A magnitude 6.3 earthquake ripped through the heart of the central Italian mountain town of L’Aquila in April 2009, killing more than 300 people. To the horror of much of the scientific community, seven scientists and engineers were later charged with manslaughter, accused of misleading the public and creating a false sense of security after a series of small earthquakes had shaken residents’ nerves in the months and days before the big quake.
Writer David Wolman, a contributing editor at Wired and Matter and the author, most recently, of The End of Money, spent six days in Italy following the initial guilty verdict. In his feature, “The Aftershocks,” which ran in Matter on August 24, 2014, he renders the victims’ families’ heartbreak, the science of risk communication, and the dangers of putting science on trial. (On November 10, 2014, an appeals court overturned the convictions of six of the seven men.) Here, Wolman tells Amanda Mascarelli the story behind the story. (This interview has been edited for length and clarity.)
How did the story come about?
My initial idea for the story came from seeing what most people did when the charges were first announced—those 100-word news briefs in various publications. It was just one of those small things you see in passing that makes you stop and think. I had the initial, “Oh, that’s ridiculous” outrage that most people did when they first heard of the thing: that knee-jerk response of, “Galileo! This is awful.”
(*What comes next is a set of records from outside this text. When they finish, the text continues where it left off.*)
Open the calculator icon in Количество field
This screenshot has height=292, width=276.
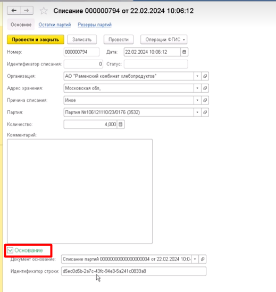121,124
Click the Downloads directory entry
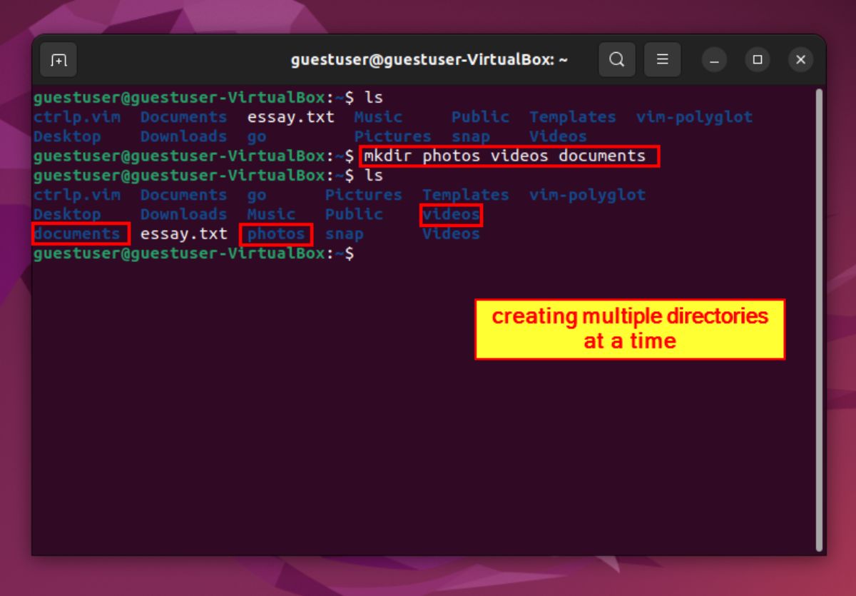This screenshot has height=596, width=856. [x=184, y=214]
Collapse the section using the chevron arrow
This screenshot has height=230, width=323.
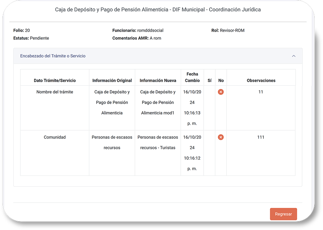293,56
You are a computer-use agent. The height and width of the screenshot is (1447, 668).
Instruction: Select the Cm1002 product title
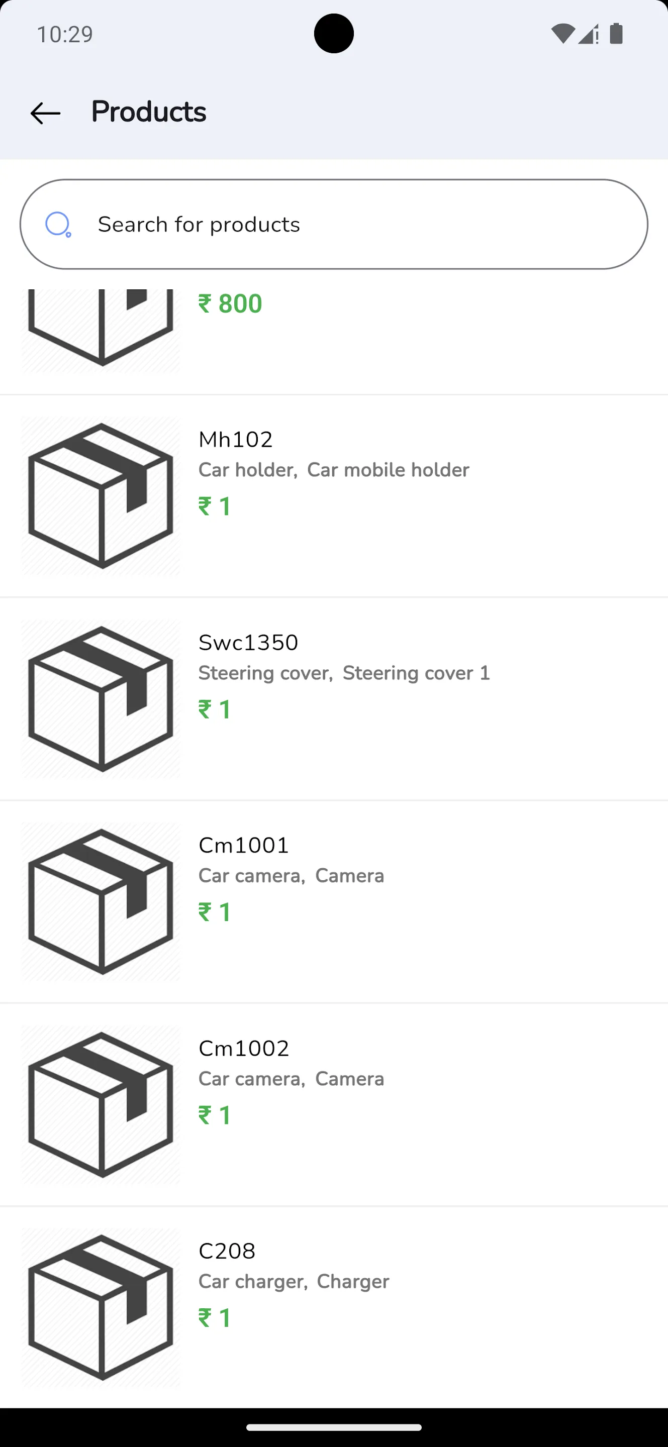pyautogui.click(x=244, y=1048)
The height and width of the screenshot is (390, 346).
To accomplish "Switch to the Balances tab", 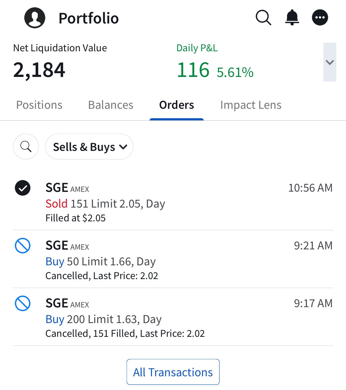I will [111, 105].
I thought, “This would be an incredible deep dive—obviously there’s so much more to this than just little 100-word news briefs.” Then I did what a lot of people in our field do [when science intersects with breaking news], which is assume that someone else is going to be on the monster feature about it.
In December 2012 (about seven weeks after the verdict), I sent my editor a link to a news piece about the conviction, with the following message: “Did you hear about this? Feels like this is ripe for a deep dive—so much so that I’d think someone was on it already. Yet I can’t find it.” He agreed and I immediately got going on a pitch for the meeting later that month.
Can you tell me about the pitch process?
The story was initially for Wired. My editor there, Mark Robinson, is second to none. But after a number of drafts, some alternate ideas from other editors, and a word count that went from X to X-minus-a-lot, it just wasn’t going to work. I don’t usually mind trimming, or even major pruning. At a certain point, though, it starts to feel a little like cutting off your own foot. Anyway, we had a mutual, professional, and respectful parting of the ways.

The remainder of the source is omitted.